Procyonidae (raccoons) in the order Carnivora

Raccoons are medium-sized, stocky mammals with a prominent black mask over the eyes and a heavily furred, ringed tail about half the length of head and body, a pointed muzzle and short, pointed ears. The feet are rather long and slender, with naked soles. The upperparts of adults are grizzled brown and black, strongly washed with yellow. Males and females look alike, although males are heavier.

Total length: 21½–38 inches; tail length: 5–12 inches; weight: 6–25 pounds.
Habitat and conservation: 
Raccoons prefer timbered habitat near water. They also may be found in urban and suburban areas. Dens are made in hollow trees, in caves, rocky crevices, abandoned woodchuck burrows and many other places. Hunters and trappers may pursue raccoons during furbearer season. In addition, the Wildlife Code of Missouri allows landowners to control raccoons that have become a nuisance. Check Hunting Regulations and Raccoon Control below for regulations and control details.

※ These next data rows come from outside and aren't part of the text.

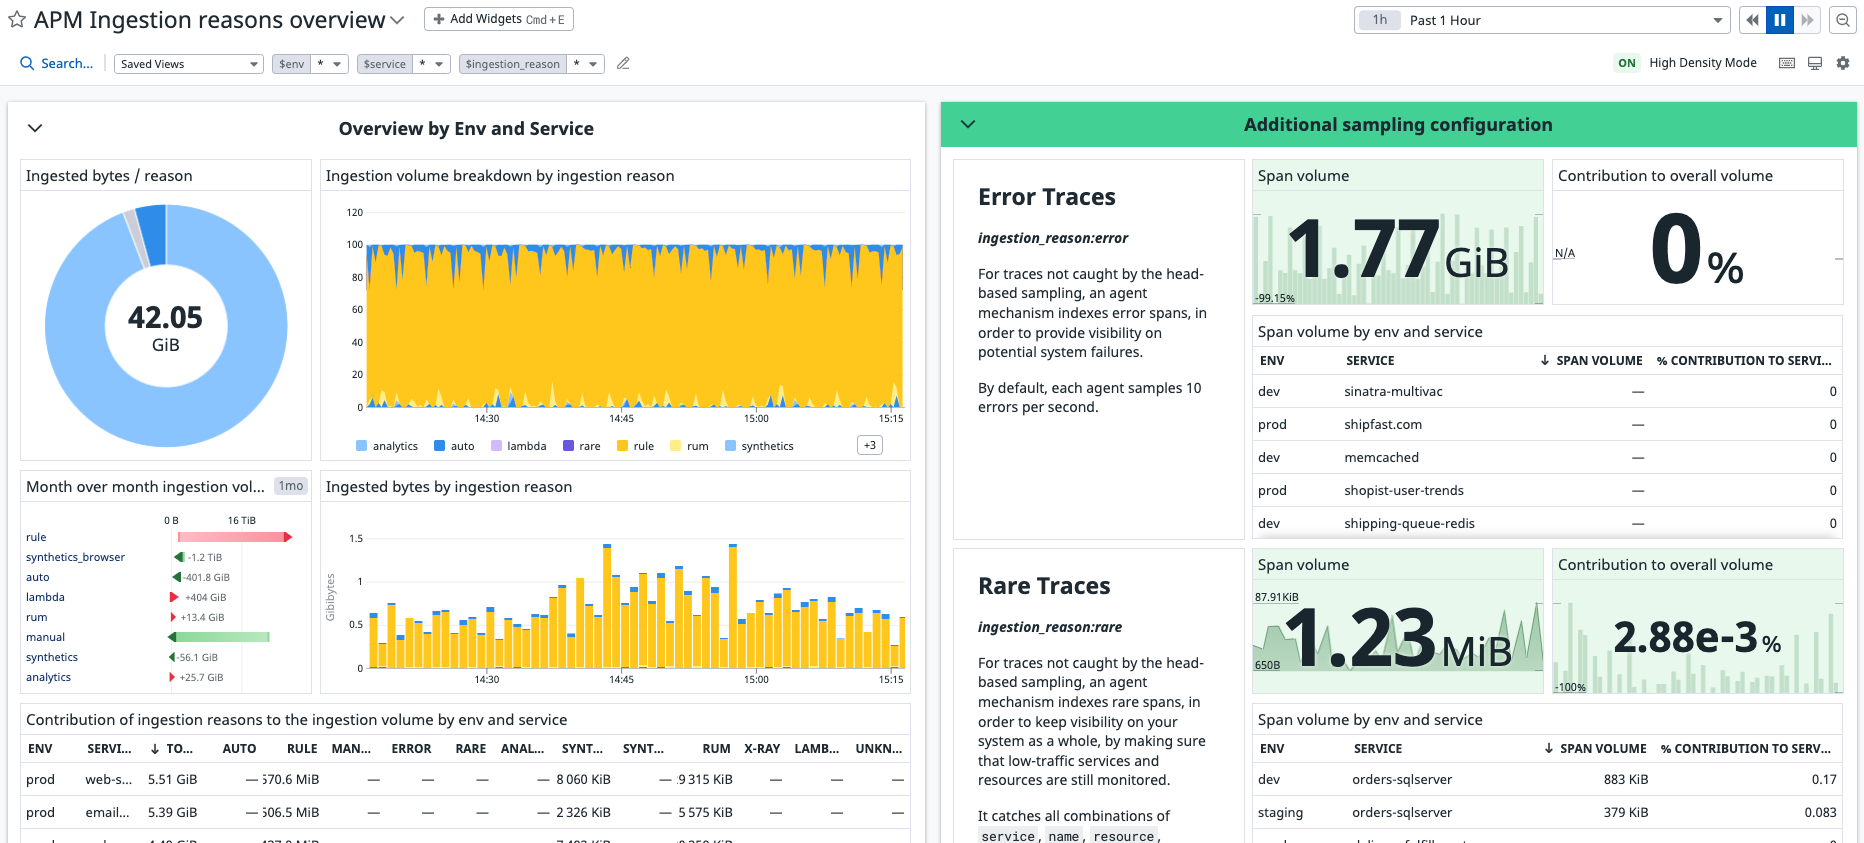The width and height of the screenshot is (1864, 843).
Task: Click the pencil icon to edit template variables
Action: pos(623,64)
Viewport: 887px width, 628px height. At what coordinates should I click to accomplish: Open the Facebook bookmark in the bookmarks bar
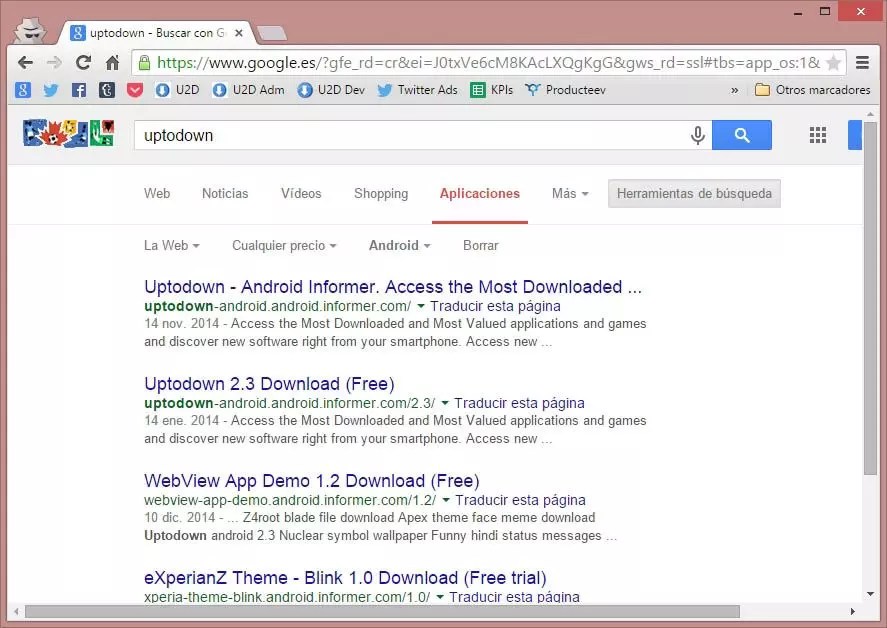[79, 90]
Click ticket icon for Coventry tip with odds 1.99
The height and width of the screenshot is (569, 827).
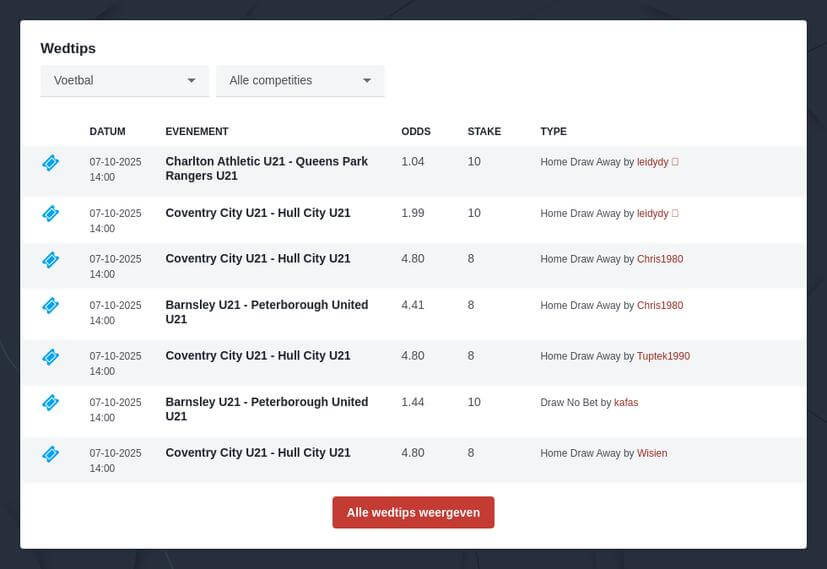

Raccoons eat both plant and animal matter, including persimmons, grapes, Osage oranges, blackberries, grasses, corn, acorns, pecans, and other nuts, as well as crayfish, clams, fish, snails, a wide range of insects, frogs, snakes, bird eggs, mice, squirrels, rabbits and more.

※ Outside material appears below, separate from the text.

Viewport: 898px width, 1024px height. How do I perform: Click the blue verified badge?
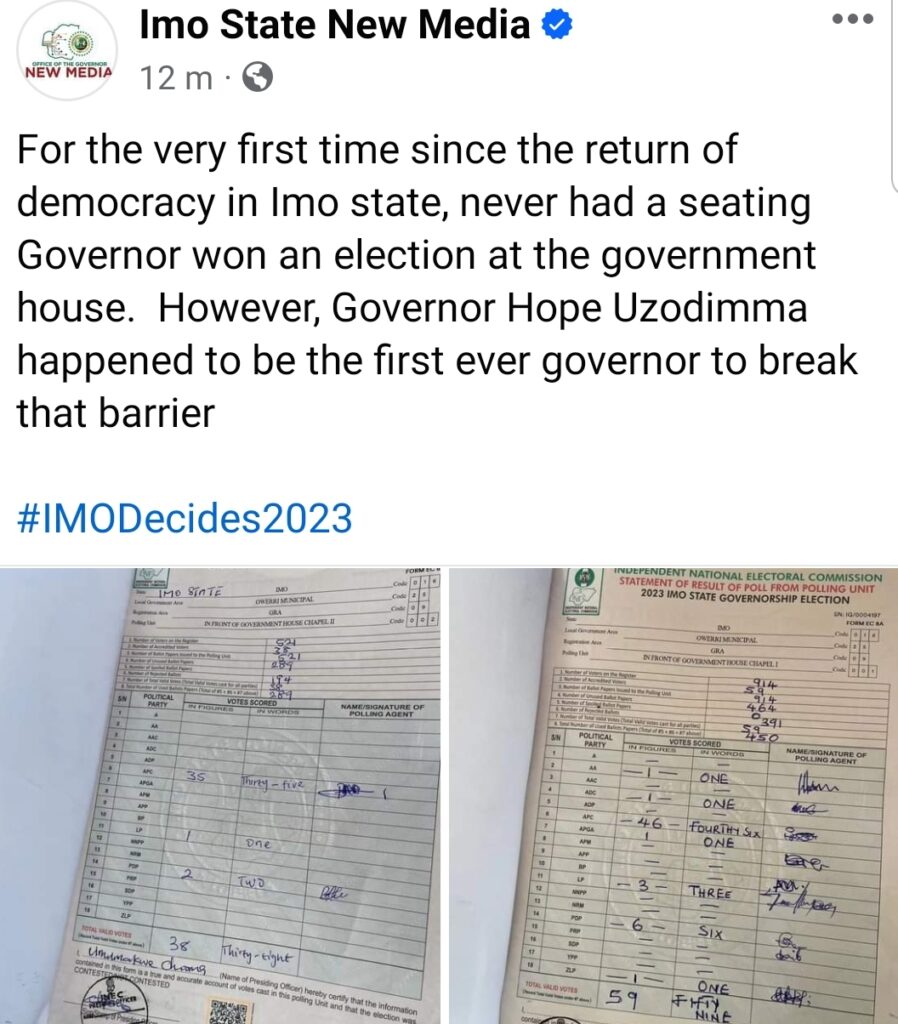[556, 26]
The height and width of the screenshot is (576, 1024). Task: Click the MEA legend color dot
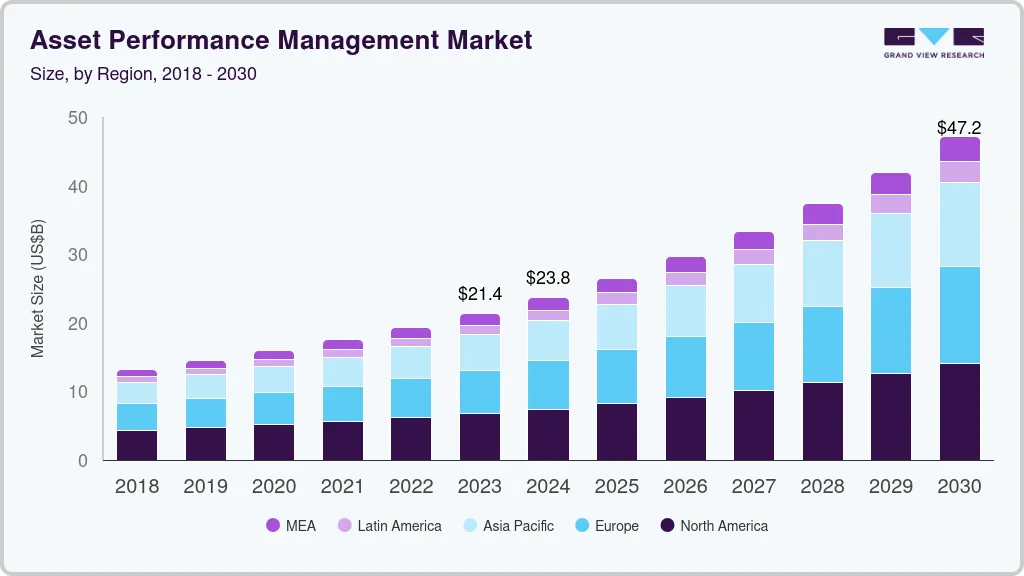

Distribution in Missouri: 
Common throughout the state, but most common in prairies and less abundant in the Ozarks and Bootheel.
The state’s raccoon population reached a low point in the 1940s and has been rebounding ever since, in part due to regulated hunting and trapping as well as an increase in suitable habitat.
Life cycle: 
Raccoons have a home range of 1 to 10 square miles depending on habitat quality. Most active at night, they are usually solitary. Expert climbers and good swimmers, raccoons are curious, clever, and cunning. Most breeding occurs in February, and most litters are born in April or early May, though some litters are born as late as August. The young are usually weaned by August but stay with their mothers until the next spring.
Human connections: 
Raccoons are a valuable fur species; their fur is used for coats, collars, muffs and trimmings. Also, many hunters enjoy pursuing them with hounds, and the meat is delicious when roasted. Raccoons eat insects and mice and only rarely cause extensive damage to corn, gardens or chickens.
Ecosystem connections: 
Raccoons are valuable members of the ecosystem, functioning as herbivores, as carnivores, and as prey themselves. They help disperse seeds of the numerous fruits they consume.